Super Healthy Foods We Guarantee Your Kid will eat

Nutritious Foods for Kids

Working Parents are always faced with a dilemma to prepare foods which are healthy and nutritious for their kids. Though preparing healthy foods is pretty easy is quite a challenge to get your child to actually eat that nutritious food.  This makes mealtimes frustrating and leaves parents often wondering if their child is getting enough nutrients. If this is the case in your home, then read on because we’ve got super healthy foods that we guarantee even your pickiest child will eat.

Flaxseed

This nutty plant food is packed full of Omega-3 fatty acids which are needed for optimal brain development.

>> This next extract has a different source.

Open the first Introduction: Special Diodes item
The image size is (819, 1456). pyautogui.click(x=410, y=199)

Flaxseed is sold whole and ground, but research suggests that ground is absorbed by the body better. Sprinkle grounded flaxseed onto cereal or into the batter of sweet treats like Apple Upside-Down Cake or Banana-Cinnamon Waffles. Little flaxseed in your child’s favourite muffin bread, or pancake recipe can add a healthy boost to your baked goods.

Sweet Potato

This spud is one of the most nutritious (and inexpensive) vegetables around. The Vitamin A in sweet potatoes keeps eyes healthy, and acts like an antioxidant in the body. Sweet potatoes are a favourite among kids because of their sweetness. You can use baked sweet potato as a side dish. Simply wash, pierce with a fork, and bake at 375 degrees for 45 minutes. You can serve baked potato topped with cinnamon-sugar and vanilla yogurt.

Tofu

Tofu is the last dish you would think of serving your kid. But you don’t understand that Tofu is a great source of protein, B Vitamins, Calcium and Iron- all nutrients kids need for bone health and development. Tofu can be used as a creamy base in smoothies and desserts. 

Yogurt

Yogurt contains plenty of good bacteria, also known as probiotics that helps little stomachs stay happy and healthy. Sugary versions aimed at kids should be limited because these are often low in protein and good bacteria. Instead, mothers are advised to go for plain non-fat or low-fat yogurt or Greek yogurt and dress them up with a spoonful of honey and sprinkling of fresh fruit. Look for the words “live and active cultures” on the carton to ensure that the yogurt has plenty of beneficial bacteria.  Don’t forget too that a cup of yogurt counts towards your child’s daily dairy servings. Most yogurts actually have more calcium than a cup of milk.